Stopped at West Marine and bought all the hoses, clamps, barbs, etc needed to install the tank.

First order of business was to reinstall the repaired/welded shift cable arm.
Once the tranny cover bolts that hold the shift cable arm were nice and tight, the new shift cable was attached to to the arm and clamped into position. Fit perfectly. Put the pin to connect the cable to the tranny shift lever in place.
Gave the shift lever a try. Still took some effort to shift but it was infinitely better than it was with the old rusted cable.
Done!

The air vent line from the tank to the outside was totally rotten. I got a smaller size friend to come help me on that since I couldn't really fit in the port locker. She climbed in the port locker and cut out/removed the rotten hose. I gave her the new hose and clamps. Only took a few minutes. Made SURE to put a loop in the air vent line so its pretty impossible for outside water to drain into the tank.
Done!

Had some already painted 1x4's in the garage from a previous project.
Bought several pieces I thought would be useful to build up a fuel tank support.

Due to the shorter height, the tank would not jam in like the other did. Built a cradle that fits the tank outline and restrains the tank from sliding around. It was screwed down to the existing fuel tank supports. Connected up the fuel filler hose/air vent hose/fuel suction and dropped the new tank into the locker. The tank slid in the lazerette with just enough room to get it in/out as needed.


Used a fuel transfer pump to move 3 gallons from an outboard tank to the inboard tank.

Wife wanted a fuel gauge, so that settles that.
The tank already had a sending unit, and I found a $22 gauge at Pep Boys.
Pre-wired the fuel gauge, then mounted it inside the port locker. Hooked up the power/ground wires. Gauge worked with key on.
Done!

By this time it was getting late, but I did want to see if things would work.
Fully connected the fuel line and switched on the ignition. This makes the electric fuel pump kick on.
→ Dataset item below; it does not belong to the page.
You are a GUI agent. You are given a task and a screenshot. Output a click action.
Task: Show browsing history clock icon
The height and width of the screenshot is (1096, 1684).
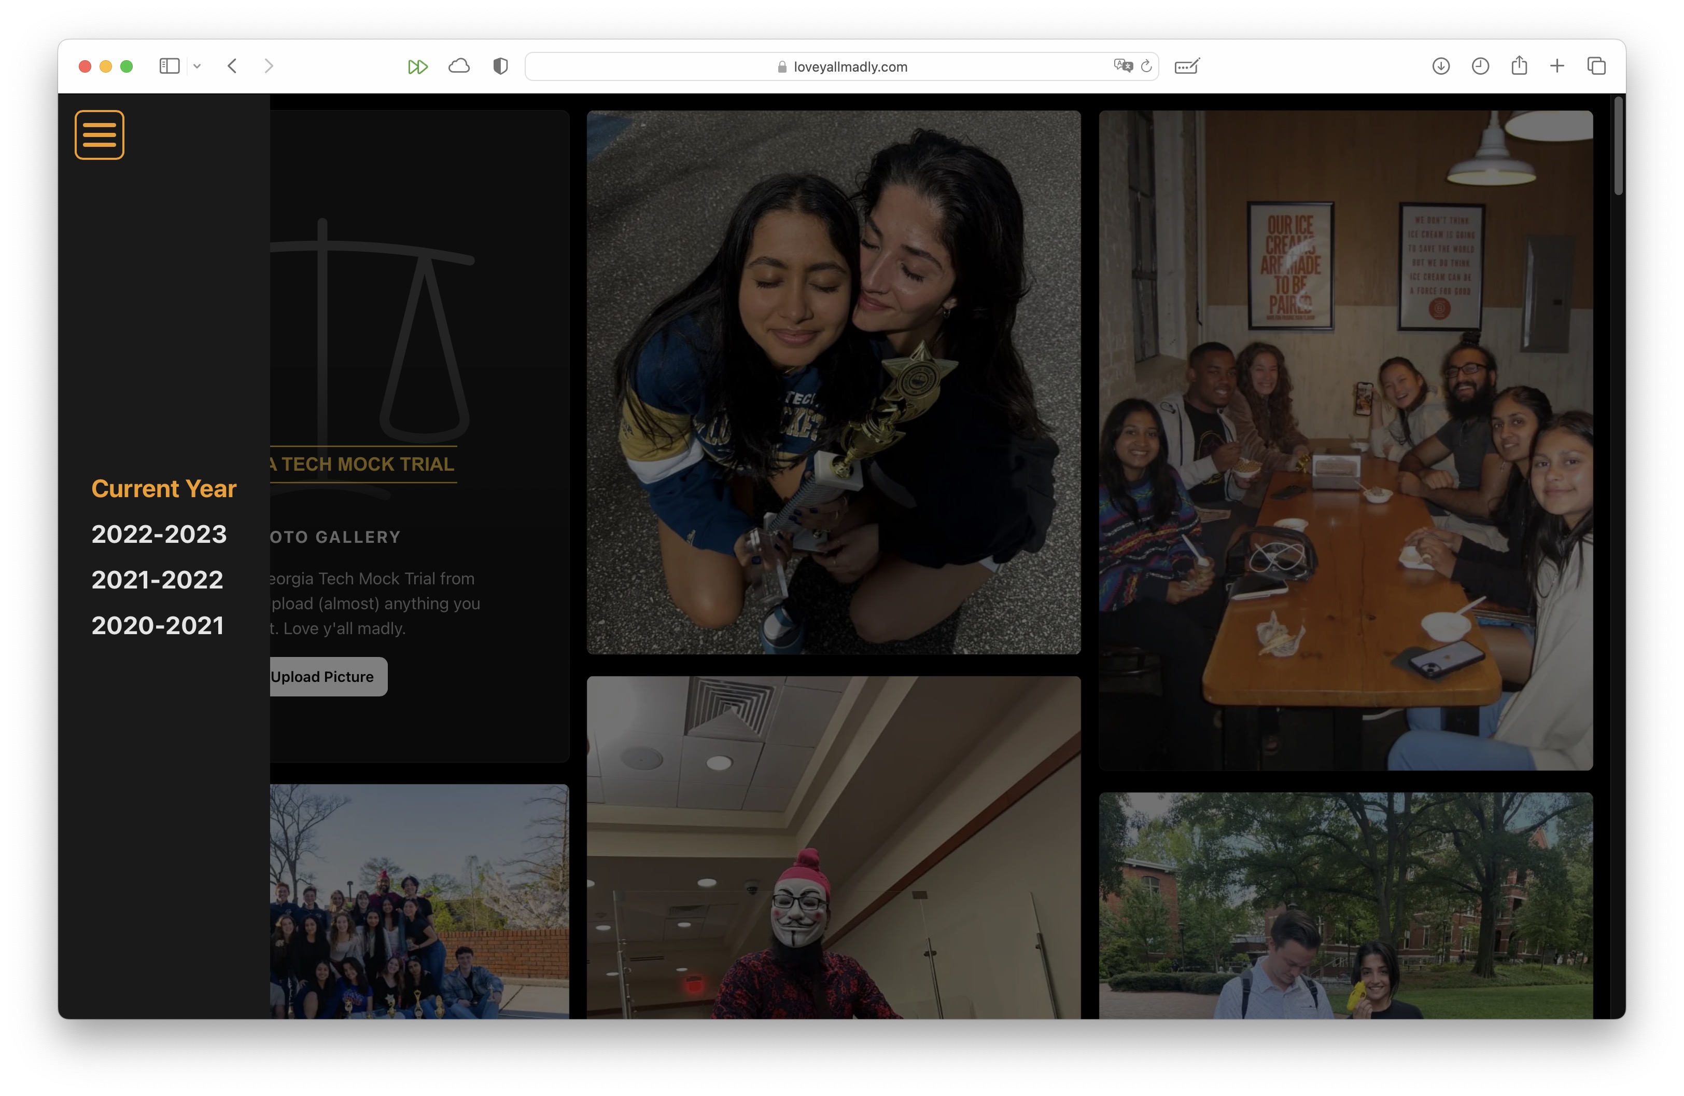pos(1480,66)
I watched the see thru fuel filter expecting to see gas, but NO fuel was being sucked out of the tank. Checked the fuel line to make sure it was not kinked. Was able to freely move the line in all areas.

I disconnected the fuel suction and tried blowing into the tank, but did not get any resistance. Wondering if the suction point is higher than the 3 gallon fill level.
The fuel tank barb was installed tightly with some white sealant tape, so I don't think there's an air leak in that spot.

So at this point, I just put everything back together and called it a night.
Got a lot done, but the final point of a working fuel system still eludes me.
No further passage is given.